**Given passage**
Is Professor Sir Jonathan Van-Tam, former deputy chief medical officer for England, UHI's most famous student?

A health expert who earned nationwide fame for his media appearances during the coronavirus pandemic has revealed he is a UHI student.

Professor Sir Jonathan Van-Tam became the face of public health briefings for the UK Government.

But it has also emerged he is currently enrolled on a distance learning post graduate course with UHI.

Professor Van-Tam revealed his student status as he joined guests at today's official opening ceremony by Princess Anne of the £9.5 million Life Sciences Innovation Centre at Inverness Campus.

Although he first enrolled for the MSc course in leadership and management in 2016, he had to suspend his studies between 2017 and 2022 because of his workload.

Professor Van-Tam, who is now resuming his studies, revealed it was his first visit to the campus although he has previously visited Inverness.

"I don't know if I will go away with a Masters, or stop as you are able to with a postgraduate diploma," he said.

"I am very grateful to the university and staff because they stuck with me through some very difficult years where they could have treated me as a write-off.

"I have another two years to go.

"I think it is probably more realistic I will go through to this summer and by that point have enough points to have a a postgraduate certificate in leadership and management."

Professor Van-Tam, who went to medical school at the University of Nottingham in 1982, explained why he chose UHI to study for his present studies.

"I am from a traditional red brick university," he said.

"There are lots of new universities now and I just wanted somewhere which felt different – and, of course, there had to be the right conditions for online learning.

"I wanted somewhere which could be flexible and cope with the workload."

**Source information**

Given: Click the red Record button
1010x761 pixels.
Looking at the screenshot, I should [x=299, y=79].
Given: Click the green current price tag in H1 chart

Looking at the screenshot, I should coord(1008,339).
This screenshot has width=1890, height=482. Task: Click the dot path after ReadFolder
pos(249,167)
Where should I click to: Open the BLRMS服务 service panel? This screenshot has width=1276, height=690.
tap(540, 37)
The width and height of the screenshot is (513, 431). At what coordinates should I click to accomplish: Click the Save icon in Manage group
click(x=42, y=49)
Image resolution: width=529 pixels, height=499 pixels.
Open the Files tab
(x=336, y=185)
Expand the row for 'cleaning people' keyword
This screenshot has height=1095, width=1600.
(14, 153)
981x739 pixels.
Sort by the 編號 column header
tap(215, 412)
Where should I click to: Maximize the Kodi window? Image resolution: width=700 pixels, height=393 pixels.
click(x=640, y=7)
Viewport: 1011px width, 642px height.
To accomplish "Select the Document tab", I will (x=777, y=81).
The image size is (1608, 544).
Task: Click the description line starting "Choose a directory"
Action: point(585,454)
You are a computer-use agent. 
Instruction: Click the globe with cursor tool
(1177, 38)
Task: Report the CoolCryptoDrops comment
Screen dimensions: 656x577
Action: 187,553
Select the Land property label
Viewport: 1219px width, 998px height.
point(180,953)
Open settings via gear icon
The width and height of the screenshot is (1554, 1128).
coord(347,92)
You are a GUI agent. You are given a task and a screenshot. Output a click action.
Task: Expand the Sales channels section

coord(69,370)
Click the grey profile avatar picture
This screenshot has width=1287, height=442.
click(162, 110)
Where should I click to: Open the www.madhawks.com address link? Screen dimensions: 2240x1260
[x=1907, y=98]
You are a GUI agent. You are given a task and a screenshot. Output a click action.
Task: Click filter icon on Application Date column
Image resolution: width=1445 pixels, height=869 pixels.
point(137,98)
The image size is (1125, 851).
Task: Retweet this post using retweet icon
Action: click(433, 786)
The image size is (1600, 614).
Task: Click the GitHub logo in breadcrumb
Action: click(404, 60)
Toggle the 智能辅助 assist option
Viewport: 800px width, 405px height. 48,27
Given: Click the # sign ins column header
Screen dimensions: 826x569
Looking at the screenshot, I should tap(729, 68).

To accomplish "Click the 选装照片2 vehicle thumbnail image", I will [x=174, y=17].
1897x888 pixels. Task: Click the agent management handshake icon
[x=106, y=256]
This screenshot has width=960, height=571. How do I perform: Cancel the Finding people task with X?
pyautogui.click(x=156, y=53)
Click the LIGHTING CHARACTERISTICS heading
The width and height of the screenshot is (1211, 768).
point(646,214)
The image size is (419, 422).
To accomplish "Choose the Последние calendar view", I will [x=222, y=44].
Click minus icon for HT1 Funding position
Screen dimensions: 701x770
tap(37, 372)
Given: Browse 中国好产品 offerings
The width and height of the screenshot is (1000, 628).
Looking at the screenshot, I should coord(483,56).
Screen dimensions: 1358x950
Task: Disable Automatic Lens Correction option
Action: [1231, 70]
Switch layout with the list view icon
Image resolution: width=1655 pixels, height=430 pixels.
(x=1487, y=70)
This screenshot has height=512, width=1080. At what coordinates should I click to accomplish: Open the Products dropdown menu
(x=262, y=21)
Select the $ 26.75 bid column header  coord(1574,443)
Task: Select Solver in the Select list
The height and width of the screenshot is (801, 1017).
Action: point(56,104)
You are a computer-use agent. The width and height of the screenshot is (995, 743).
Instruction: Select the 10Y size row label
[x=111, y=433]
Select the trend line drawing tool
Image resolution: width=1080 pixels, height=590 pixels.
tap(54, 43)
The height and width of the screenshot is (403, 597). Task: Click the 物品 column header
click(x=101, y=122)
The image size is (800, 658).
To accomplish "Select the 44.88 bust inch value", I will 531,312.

**Task set**
1. Answer these questions using the article about Jonathan Van-Tam's UHI studies.
(a) Which UHI course did Professor Van-Tam first enroll in, and in what year?
(b) During which years did he suspend his studies?
(c) Where and in what year did he go to medical school?
2. Pick up the article about Jonathan Van-Tam's UHI studies after its final sentence and write its next few paragraphs.

**Responses in order**
1.
(a) He enrolled in the MSc course in leadership and management in 2016.
(b) He suspended his studies between 2017 and 2022.
(c) He went to medical school at the University of Nottingham in 1982.

2.
In addressing the guests during the official opening ceremony, Professor Van-Tam said universities were often at the forefront of research and innovation in life sciences, developing new technologies, treatments, and approaches which transformed the thinking and delivery of healthcare.

"We need look no further than the pandemic we have recently endured, in which the AstraZeneca vaccine which saved so many thousands of lives, was invented at a UK university through its research, funded by the UK Government," he said.

"The use of technology in healthcare has in my view been accelerated very greatly by the pandemic.

There are now even stronger reasons for increasing collaboration between academic research, business, and the healthcare sector."

He said as powerful advances in vaccine technology meant basic threats to life such as infections were being overcome, the emphasis in future healthcare would need to switch to tackling chronic illnesses and cancer.

"There is no rule that says the next big breakthrough will not come from a smaller university and more local or regionally focused universities can very often be better connected to local business enterprises and to communities of healthcare practitioners," he said".

"The next big breakthrough may not be a new drug or vaccine but a new point of care test, a medical device or an antimicrobial surface coating that substantially reduces risk or improves therapeutic impact through intervention at the earliest possible moment.

UHI has every opportunity to be a part of whatever comes next in the Life Sciences and Healthcare Research revolution now taking place.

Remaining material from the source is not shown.